* _Source extract_
Maredsous 6 Blond Ale

God has blessed the Belgians with many things, but He has blessed us all with their brewing skills.  The Benedictine Brothers at Maredsous Abbey have licensed their name to Duvel, who in turn has given us Maredsous 6.  The 6 refers to 6%ABV, just enough to let you know it’s there.  Maredsous 6 pours with a HUGE head, it’s a hazy medium gold color and displays a medium amount of carbonation.  The bouquet is wonderfully yeasty, citrusy, a bit clovey and finally slightly earthy.  The firmness of the malt backbone continues to support the whipped cream-like head throughout the drinking experience.  There is a noticeable bitterness on the tongue upon the first drink, but that goes away to reveal sweetness and more citrus notes, and a fairly smooth aftertaste.  The subsiding bitterness remains a distant memory in the finish.  This beer is clean and crisp, and it’s good.  Not great, but very good, and worth a try.  78/100 Abbey Ales


Capital Dark

Capital Brewery, Middleton, WI first produced its Capital Dark in 1986 and it took me this long (I think) to try it.  I’ve had plenty of their other offerings, from bottles, on tap, at their brewery tour, but this one caught my eye the other day as I looked for dark beer for my wife.  Yes, I’m a thoughtful husband.  There’s a good whiff of yeast off the 3/4″ beige head, an average amount of carbonation and a bit of lacing.  The deep ruby/brown hue is appealing, as is the roasted malt notes eminiating from the brew.  Capital Dark is medium-bodied, not really flavorful, but it is lightly smoky, maybe, slightly yeasty and there is some roasted caramel present.  The finish is a touch bitter and dry.  This reminds me of really good homebrew, but I don’t want homebrew at $7.99 a six pack.     66/100 Dark Lager

Guldenberg Belgian Abbey Beer

This unfiltered, unpasturized Belgian abbey beer is hazy orange-rust colored with a 1/4″ head and lots of carbonation.  The bouquet reveals a

A friend of Rosenkranz?

sweet yeastiness up front, but deep within one finds a caramel note.  It is sweet in the mouth, sharp but not spicey, hoppy but not over the top, with a finish that goes from coffee to toffee to aged Gouda and back to coffee.  Nice!  The 8.5% ABV puts some warmth in the belly and in the exhale, and some hops again show up in the dryness of the finish.

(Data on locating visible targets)

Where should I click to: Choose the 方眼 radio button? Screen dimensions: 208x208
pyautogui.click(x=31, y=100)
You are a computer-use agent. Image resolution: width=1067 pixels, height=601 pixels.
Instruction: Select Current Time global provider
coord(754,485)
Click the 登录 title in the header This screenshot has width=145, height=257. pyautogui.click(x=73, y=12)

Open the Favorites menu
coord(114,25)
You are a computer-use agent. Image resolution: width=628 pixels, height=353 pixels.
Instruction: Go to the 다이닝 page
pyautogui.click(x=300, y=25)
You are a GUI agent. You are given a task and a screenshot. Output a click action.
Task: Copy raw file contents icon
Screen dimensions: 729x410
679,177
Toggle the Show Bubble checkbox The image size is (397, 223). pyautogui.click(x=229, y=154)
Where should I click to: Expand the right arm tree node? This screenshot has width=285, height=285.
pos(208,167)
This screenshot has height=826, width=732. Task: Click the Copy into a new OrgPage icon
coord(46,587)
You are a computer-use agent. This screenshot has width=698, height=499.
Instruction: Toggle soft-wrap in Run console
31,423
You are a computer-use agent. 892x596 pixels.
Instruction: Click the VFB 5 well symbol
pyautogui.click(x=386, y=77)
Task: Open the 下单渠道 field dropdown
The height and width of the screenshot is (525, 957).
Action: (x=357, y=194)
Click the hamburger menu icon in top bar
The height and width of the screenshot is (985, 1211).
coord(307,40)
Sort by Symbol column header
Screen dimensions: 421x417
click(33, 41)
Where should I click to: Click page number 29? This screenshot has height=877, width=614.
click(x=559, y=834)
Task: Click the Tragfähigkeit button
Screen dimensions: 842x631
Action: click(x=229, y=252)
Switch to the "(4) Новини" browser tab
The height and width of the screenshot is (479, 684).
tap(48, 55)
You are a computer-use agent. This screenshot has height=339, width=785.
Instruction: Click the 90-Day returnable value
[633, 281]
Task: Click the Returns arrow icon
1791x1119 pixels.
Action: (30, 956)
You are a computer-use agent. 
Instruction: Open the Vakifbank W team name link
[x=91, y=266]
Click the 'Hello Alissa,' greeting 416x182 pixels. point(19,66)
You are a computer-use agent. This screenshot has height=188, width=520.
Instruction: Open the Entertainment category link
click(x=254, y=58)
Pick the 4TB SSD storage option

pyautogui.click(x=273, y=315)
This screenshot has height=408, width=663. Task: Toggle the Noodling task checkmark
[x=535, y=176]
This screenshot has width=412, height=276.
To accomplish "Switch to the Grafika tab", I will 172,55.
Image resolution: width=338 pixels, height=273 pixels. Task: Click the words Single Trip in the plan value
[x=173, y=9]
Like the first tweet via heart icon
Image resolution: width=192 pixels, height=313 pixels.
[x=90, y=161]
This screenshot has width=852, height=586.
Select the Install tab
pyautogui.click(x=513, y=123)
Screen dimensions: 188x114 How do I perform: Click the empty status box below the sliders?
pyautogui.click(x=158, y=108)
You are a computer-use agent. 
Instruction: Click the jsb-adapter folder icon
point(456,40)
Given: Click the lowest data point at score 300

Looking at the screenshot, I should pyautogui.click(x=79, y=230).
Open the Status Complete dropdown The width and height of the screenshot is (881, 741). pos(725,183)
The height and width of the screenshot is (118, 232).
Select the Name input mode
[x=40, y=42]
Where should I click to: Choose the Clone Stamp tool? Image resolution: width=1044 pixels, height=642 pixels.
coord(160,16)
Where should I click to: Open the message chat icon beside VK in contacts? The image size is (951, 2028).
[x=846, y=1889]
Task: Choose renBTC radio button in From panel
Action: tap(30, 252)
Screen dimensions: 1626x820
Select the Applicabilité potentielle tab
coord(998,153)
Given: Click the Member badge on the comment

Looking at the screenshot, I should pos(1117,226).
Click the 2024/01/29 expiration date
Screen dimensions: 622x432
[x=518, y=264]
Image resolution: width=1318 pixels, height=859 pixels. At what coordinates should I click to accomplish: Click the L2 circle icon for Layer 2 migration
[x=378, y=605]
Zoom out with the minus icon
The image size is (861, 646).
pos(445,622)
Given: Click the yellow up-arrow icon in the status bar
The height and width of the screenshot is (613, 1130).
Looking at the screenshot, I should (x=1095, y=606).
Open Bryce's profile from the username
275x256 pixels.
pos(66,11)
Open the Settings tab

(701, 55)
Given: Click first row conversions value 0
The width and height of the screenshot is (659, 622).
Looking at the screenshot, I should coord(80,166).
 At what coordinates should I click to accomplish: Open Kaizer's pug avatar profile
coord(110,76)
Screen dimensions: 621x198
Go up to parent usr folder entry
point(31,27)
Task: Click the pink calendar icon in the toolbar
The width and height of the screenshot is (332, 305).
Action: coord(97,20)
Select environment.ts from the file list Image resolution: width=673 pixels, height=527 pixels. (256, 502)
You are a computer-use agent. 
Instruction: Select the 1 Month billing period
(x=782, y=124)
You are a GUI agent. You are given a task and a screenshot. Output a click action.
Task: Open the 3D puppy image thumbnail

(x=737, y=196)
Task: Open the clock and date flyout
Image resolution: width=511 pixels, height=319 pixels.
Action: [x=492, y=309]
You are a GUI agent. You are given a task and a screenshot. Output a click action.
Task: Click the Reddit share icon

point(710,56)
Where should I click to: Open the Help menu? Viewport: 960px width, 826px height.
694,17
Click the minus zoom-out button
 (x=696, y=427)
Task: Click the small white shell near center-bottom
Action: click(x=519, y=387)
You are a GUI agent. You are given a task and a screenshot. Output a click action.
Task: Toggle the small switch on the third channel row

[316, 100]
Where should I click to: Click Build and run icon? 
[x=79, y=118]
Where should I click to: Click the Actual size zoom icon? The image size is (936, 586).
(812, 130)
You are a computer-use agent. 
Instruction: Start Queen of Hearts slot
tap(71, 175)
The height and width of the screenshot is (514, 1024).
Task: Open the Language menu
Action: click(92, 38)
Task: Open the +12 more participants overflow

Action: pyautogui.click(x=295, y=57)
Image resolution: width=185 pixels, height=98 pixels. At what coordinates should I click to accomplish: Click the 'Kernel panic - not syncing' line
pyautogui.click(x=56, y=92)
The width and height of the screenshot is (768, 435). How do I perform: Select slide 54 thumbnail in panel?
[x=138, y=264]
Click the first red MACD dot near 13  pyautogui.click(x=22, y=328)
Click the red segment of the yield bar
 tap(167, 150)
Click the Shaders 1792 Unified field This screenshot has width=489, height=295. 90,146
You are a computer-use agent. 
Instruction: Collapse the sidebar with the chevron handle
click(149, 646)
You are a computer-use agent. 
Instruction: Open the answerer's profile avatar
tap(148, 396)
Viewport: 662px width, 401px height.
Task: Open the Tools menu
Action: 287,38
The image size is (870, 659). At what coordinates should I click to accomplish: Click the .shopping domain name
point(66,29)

* _Directives_
[a] According to the beer reviews, in what year did Capital Brewery first produce Capital Dark?
[b] Extend the beer reviews, picking up after the last sentence shown.

* _Answers per task_
[a] 1986

[b]
Tripel Karmeliet

triple your pleasure

triple your pleasure

This is good stuff.  It pours orange-gold, bubbly and produces a big head.  The bouquet of Tripel Karmeliet is sharp with sweet notes, yeasty and very complex.  I can’t exactly figure it out, maybe citrusy notes are most prominent, but there is more to it.  It has a smooth mouthfeel, is sugary and warms the stomach.  Interestingly, the bouquet led me to believe the taste would be equally complex, but it wasn’t.  Not much of a hops presence.  I would put this in the “very good” category, and a good beer to lead you up to my next post, Trappistes Rochefort 10, which is amazing.

Duvel Belgian Golden Ale

Bottle Conditioned, Pour Unhurriedly

Bottle Conditioned, Pour Unhurriedly

This piddle-yellow brew is slightly hazy and floats a big, fluffy white head.  Duvel is well carbonated and lively looking, the bouquet is sweet, tart, doughy and yeasty.  It is tart on the tongue and somewhat light bodied. There is a slight citrus note in the finish, and an almost sweet, dessert-like finish.  Not a strong alcohol presence despite it’s 8.5 ABV.  It retains it’s head to the bottom of the glass, but doesn’t leave much lacing.  I’d call it a good introduction to the style.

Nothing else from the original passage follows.